The View from Galata Bridge

The view from Galata Bridge is one of the best in the city. Its broad pathway barely contains the growing summer crowd as the sun descends at the head of the Golden Horn. It is at the height of Ramadan, during this perfect hour when the heat of the day has passed and the sun begins to spread its amber glow over the rooftops, when people flock to the railing, straining for a better view.

I had already discovered the typical gathering at every water’s edge in Istanbul: a row of fishermen casting their lines into the dark and polluted sea. At first, I didn’t see the point. The fish rarely took to their bait, and in this water, these leisurely Turks had a better chance pulling up a plastic bag or wasted cigarette. But these men cast their lines – day in, day-out.

Today, hundreds of fishing rods obstruct the view towards Eminönü. The Süleymaniye Mosque – standing proudly at the head of the bridge and basking in the glow of the sun – is concealed within its cage of rods and lines. A picturesque Istanbul hides behind the Istanbullus who insistently divide the view with rods of fiberglass and steel. Only the minarets ascend to the unimpeded twilight above.

A few days later, a few friends and I escape the city to the nearby Princes’ Islands. Watched from a cliffside on the island of Heybeliada, the sun dives into the Sea of Marmara, shedding its rosy afterglow over restless waves. Cawing crows break the silence – blue-black wings flapping above a lone fisherman on the rocks below. The fishing silhouette casts his pole towards the blazing sky.

This sunset appears similar to many others I have seen back home, but the lone fisherman reminds me that this is a site of coastal Turkey and nowhere else. As the line is cast before it, this is a Turkish sunset.

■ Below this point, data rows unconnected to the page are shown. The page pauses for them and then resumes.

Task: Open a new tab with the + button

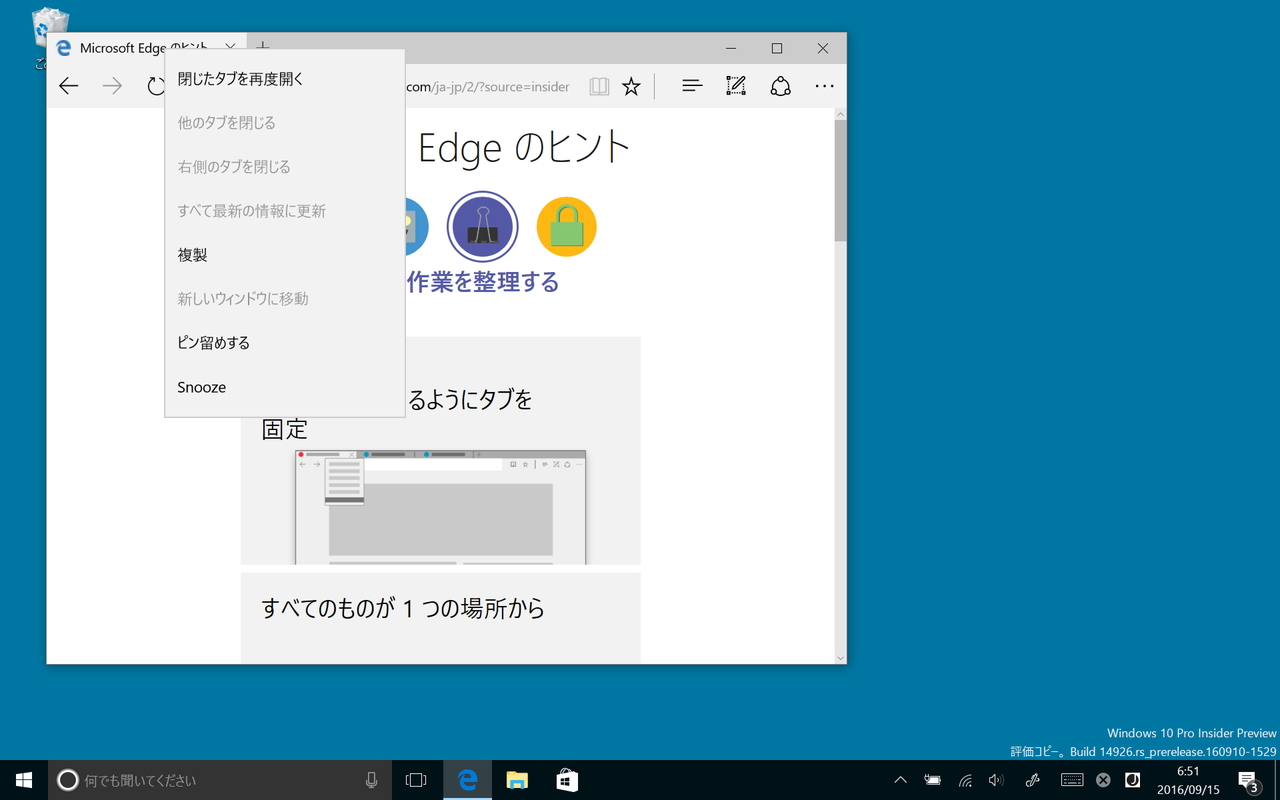Action: (x=262, y=47)
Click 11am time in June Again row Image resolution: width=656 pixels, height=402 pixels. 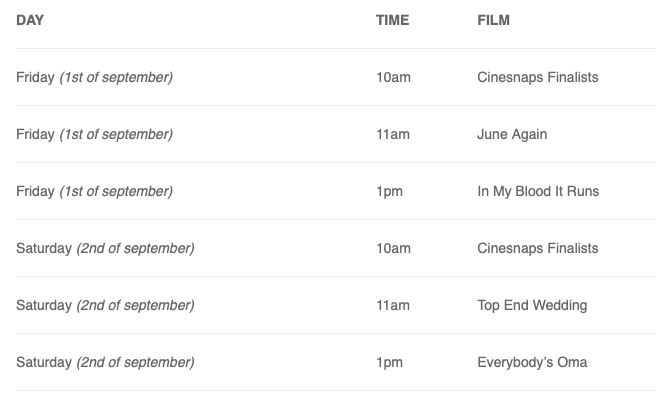click(x=393, y=134)
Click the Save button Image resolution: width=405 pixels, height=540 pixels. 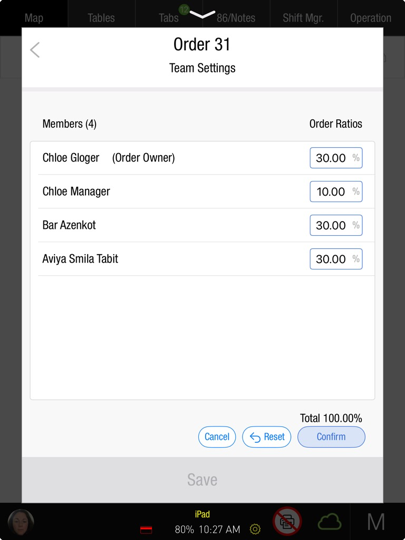coord(202,480)
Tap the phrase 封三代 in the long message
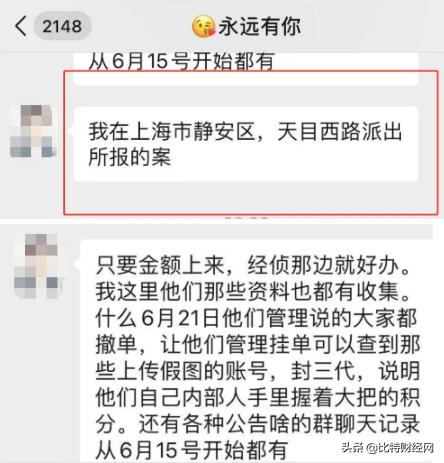The image size is (444, 463). pyautogui.click(x=322, y=371)
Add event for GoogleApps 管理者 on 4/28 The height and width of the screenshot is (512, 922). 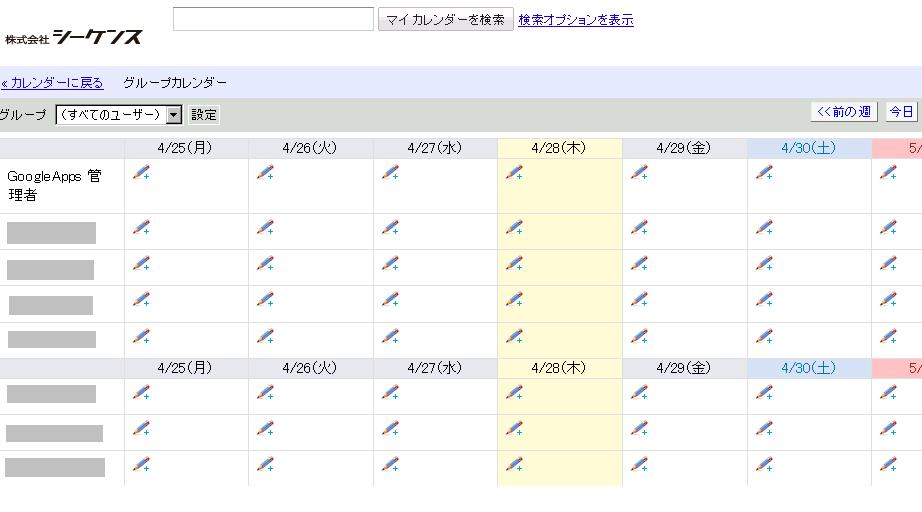tap(514, 173)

In much the same way, a city defines itself equally, perhaps more so, by the people who stand in the foreground as by the architectural views they may obstruct. Istanbul cannot be defined merely by its mosques or churches, fishing docks or ferry harbors, spice bazaars or steel-framed malls, or even by the distant sun that daily traverses the sky above. The city is its people – musicians and artists, entrepreneurs and wage-laborers, friends and lovers, Muslims and Christians. And especially, the city is its fishermen, who continually cast for the leisure that the golden sea provides.